Rats. Are there any other exemptions? Yes. If you make food out of a primary residence, you do not have to register as a food facility, but do ensure that you have procured the proper Vermont license unless you qualify for the de minimis exemption, explained here.  (But for the love of cocktails, I hope you’re not distilling spirits in your house, apartment, garage, woodshed, or anything else that is a part of your home. Not even for your own consumption. Just don’t.) If you are a farm or a sugarmaker, you may qualify for an exemption from registration, depending on your activities. If you are a very small business (less than $1m in revenue or less than $500K in revenue depending on other circumstances) you still have to register, but you may be exempt from some of the more onerous requirements of the Food Safety Modernization Act. To secure this exemption, though, you have to make a filing either when you start your business or by July 31 of the applicable year.

Registering your facility with the FDA is not complicated or difficult and it’s something you can do for yourself. But it is important to note that if you are required to register with the FDA, you are also subject to inspections by the FDA. Such inspections are still relatively new to alcoholic beverage makers in particular, but it is imperative that every brewery, winery and distillery is prepared and compliant for the day when the FDA comes to visit.  And the rest of you food makers need to be ready, too.

While it make take years for the FDA to come round to inspect your facility, you should know that FDA inspections are serious business.  Inspections can be extensive – they always include a review of not just your facilities, but your records as well, and they often include the dreaded “swab-a-thon” that can make any cucumber sweat. The penalties for failing an inspection can fall anywhere on the spectrum from small to serious. The FDA may just issue a letter requesting that you to make corrections and in many cases, they’ll schedule a re-inspection to check that you have indeed made them. But if the infraction is serious, they can also compel you to destroy your product, partially or completely shut down your business, and in very severe circumstances, seek criminal prosecution and fines.  But this is no reason to panic, just reason to be prepared.

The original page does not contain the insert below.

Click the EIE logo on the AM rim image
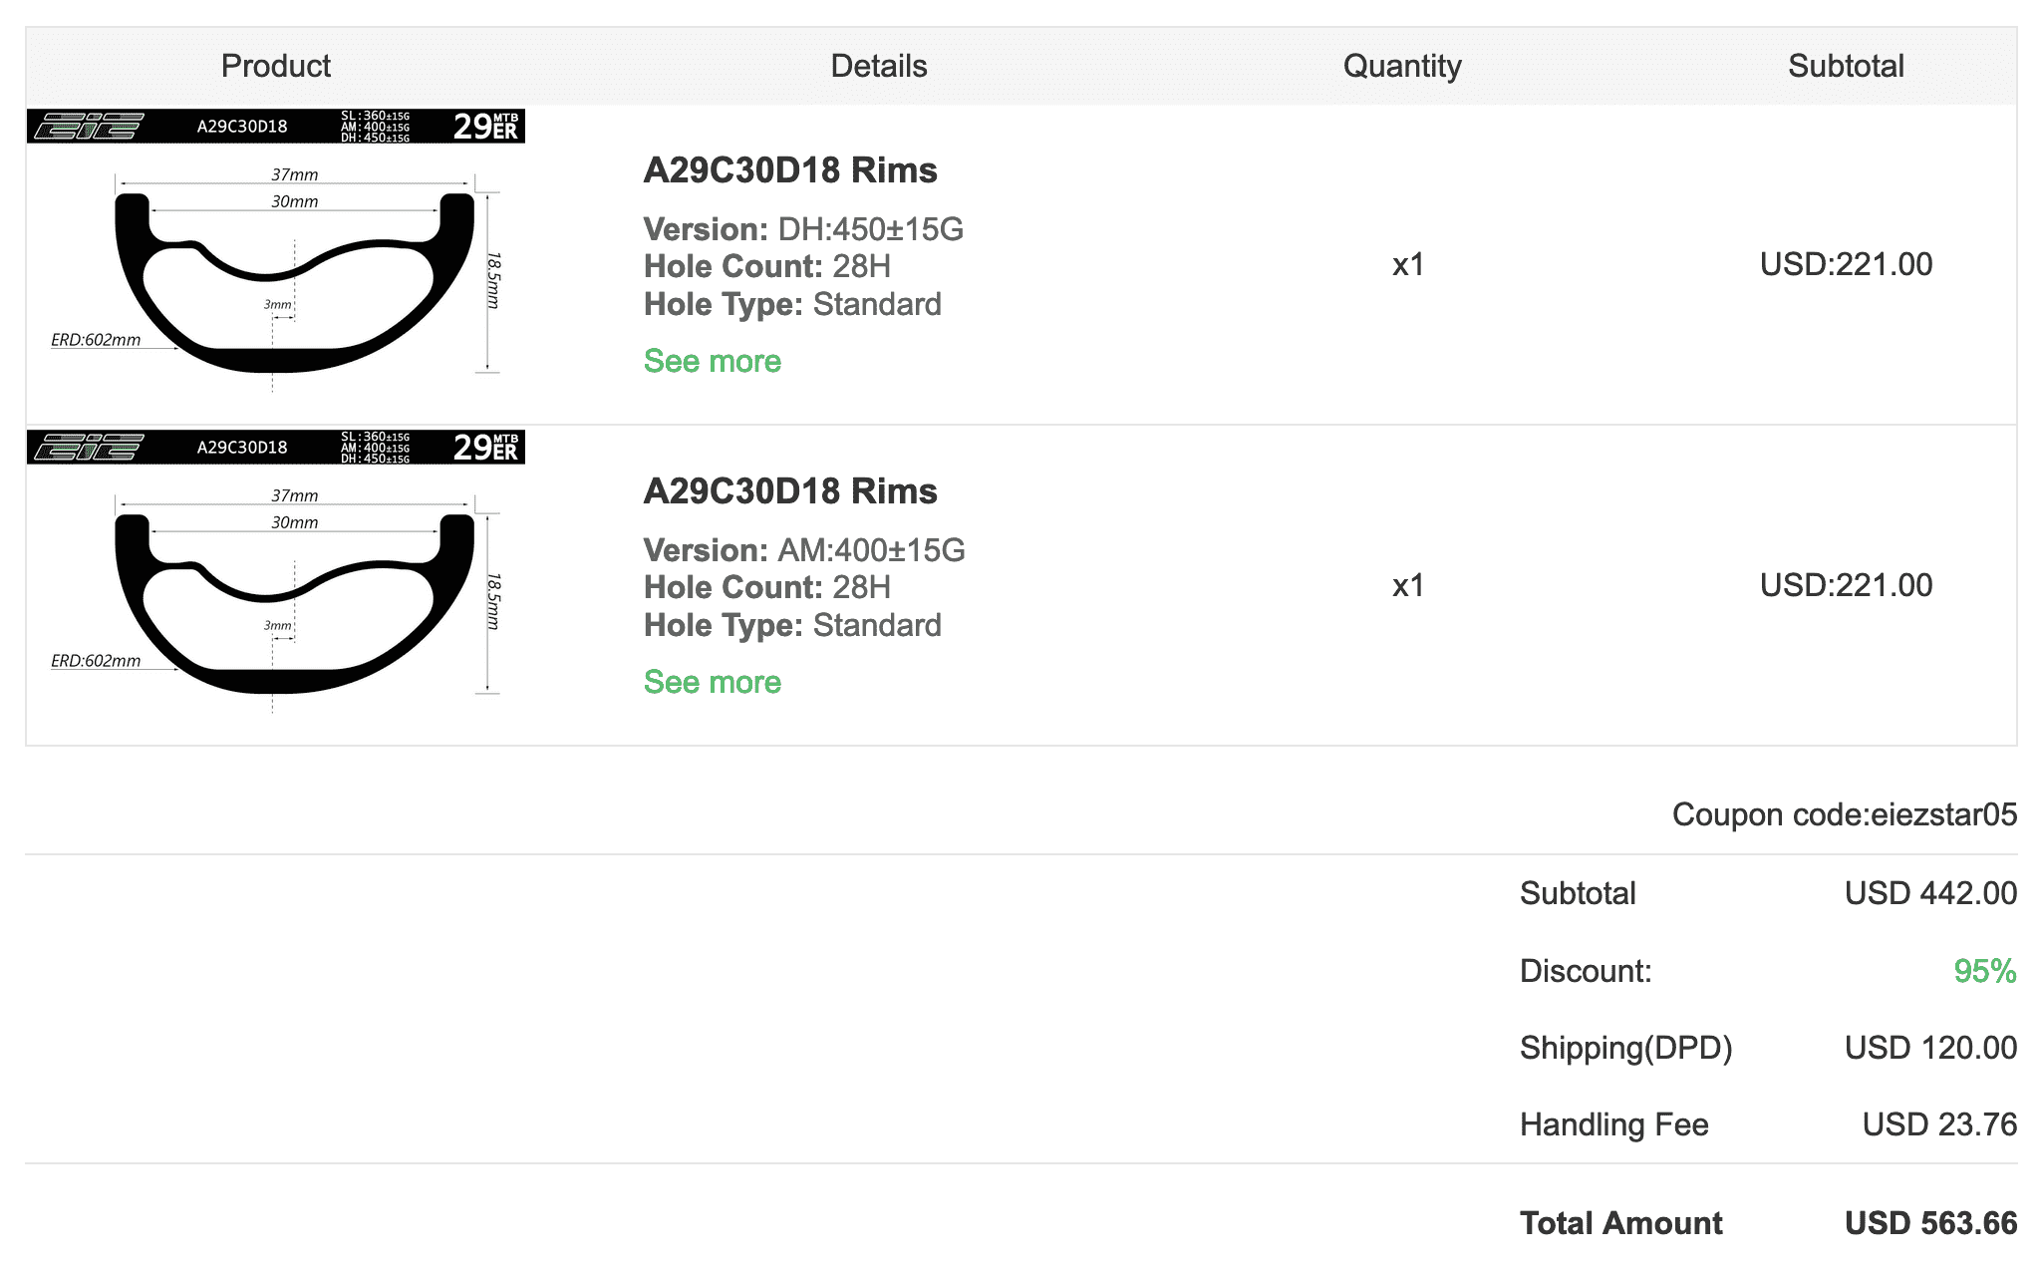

Alcohol beverage makers, in particular, should be aware that while they think they are following the best practices in the industry, many times manufacturers have been issued citations for policies and procedures that seem to apply more to bakers or jam makers than, say, brewers. For example, alcohol beverage makers have been cited by the FDA because their employees failed to wear hairnets over their beards, or because there was insufficient light in the bathrooms, or because hops, grain, grapes or other ingredients were improperly stored. Some things are obvious, like employees washing their hands before handling ingredients, properly cleaning and sanitizing equipment and controlling pests, but other matters may be less intuitive, like: how often you have to test your water supply or how you have to manage your spent grain (though the requirements for this are not as tight as the FDA threatened to make them some years ago). Just be sure you’re up to date on and comply with the Current Good Manufacturing Practices appropriate for your product and that you have complied with the FSMA requirements that apply to your business.